Dad finally broke the silence. “Good God, I’ve missed you.”

“I’ve missed you too, Papa.”

I felt it coming on and, being unable to stop myself, I simply tried to stifle it, but the tears came nevertheless. I don’t think I ever let myself realize just how badly I missed him since he passed, and I felt that all coming down on me at once as I stared into his face once more. He sat there, letting me take my time to recompose myself and calm down.

“How long do we have?” I managed to get out between breaths.

“We’re almost out of time already, unfortunately,” he said with a frown. “I’m slowly losing my grasp on this plane. It happens slowly at first, and then all at once.”

“Can I see you or Mom again?”

“Not without a vagabond or some other means, and they’re notoriously unreliable. Sometimes they’re nice and helpful, and sometimes they cause you to summon demons. Shifty little shits.”

I teared up again as I realized I wouldn’t be able to see him again. It was like watching him die all over again.

“Hey there, bubba, don’t cry. I’m so happy I got to see you again. I tried for years when I first passed to get through to you. The others told me it couldn’t be done, and they’re right. Through normal means, I can’t break through that barrier. If I knew how the vagabonds did it, I’d keep trying, but they’re something else entirely. Not quite human. Somehow, they know the key.”

“If I can’t see you again, is there anything I can do to help you or Momma?”

“Just remember us. We have to fight against the darkness all the time. There’s no rest here.
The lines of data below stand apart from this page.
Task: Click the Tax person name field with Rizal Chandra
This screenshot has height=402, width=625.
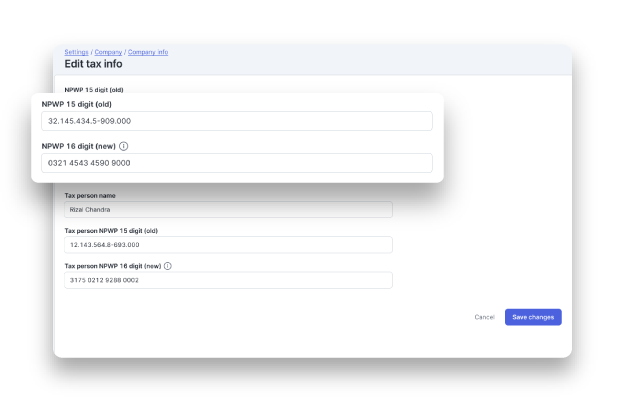Action: point(228,210)
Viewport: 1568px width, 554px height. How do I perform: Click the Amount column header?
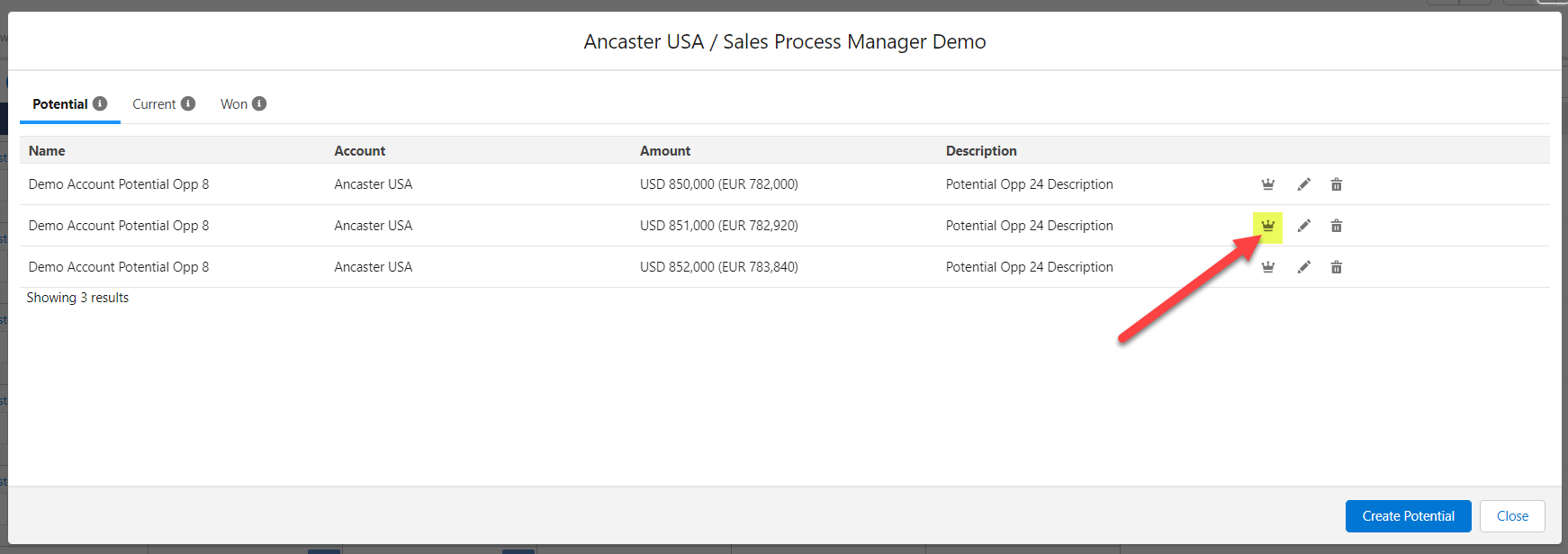pyautogui.click(x=665, y=151)
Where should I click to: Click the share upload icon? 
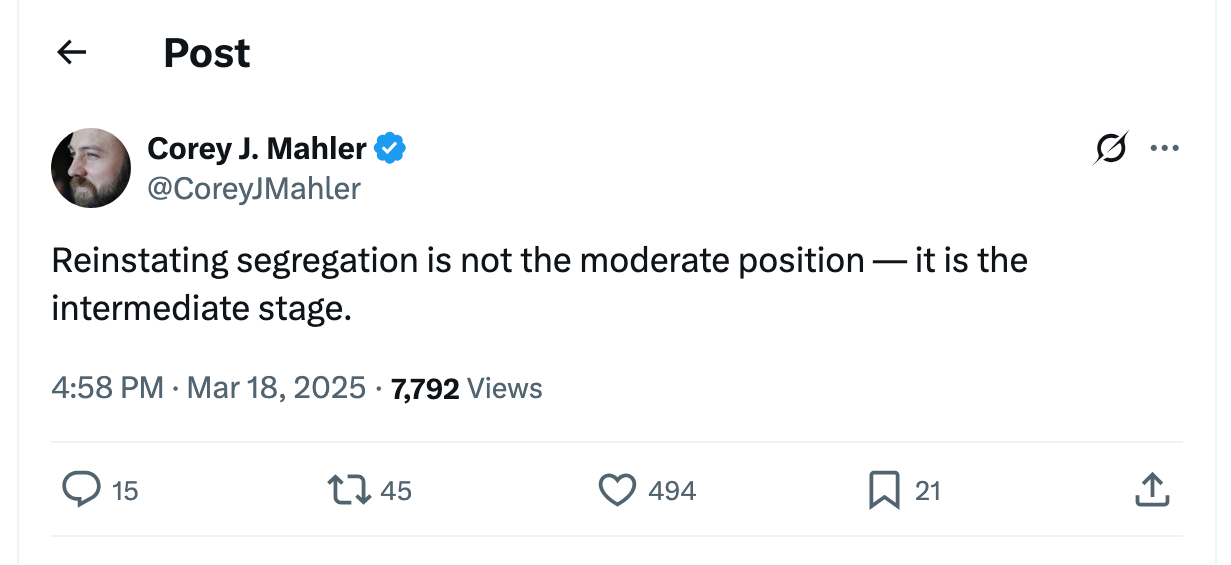click(x=1153, y=490)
But when people remember us, we grow stronger and can fight back against the darkness easier. When we’re forgotten, we lose our strength to fight it and we get pulled into it. Those flowers at our grave, your prayers for us, the times you think about us as you’re going about your day…those things give me and Momma strength. Fight for us so that we can fight for you, because if the darkness wins over us who’ve gone on, there’s nothing to stop it from coming for you.”
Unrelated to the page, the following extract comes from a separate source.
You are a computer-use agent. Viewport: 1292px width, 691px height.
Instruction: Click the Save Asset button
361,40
I wiped the tears from my eyes and face, and resolved myself to remembering and honoring friends and family members who have disappeared beyond the veil.

“I will, Papa. I love you and Momma so much. I’ll remember you both. Tell Momma I’ll see her soon; I’m going to save these last two for a few years and space them out, but I’ll never forget you both. I’ll tell my wife and son and have them keep the fight long after I’m gone.”

His face began to burn bright and he smiled bigger than damn near anything I’d ever seen before and ask, almost hesitantly, questioningly, “I’m a grandpa?”

I smiled and pulled a photo from my wallet and put it on the table for him to see.

“His name’s Theodore.”

As my father’s form faded away, I saw him shed a tear and heard him whisper, “Now that’s something worth fighting for.”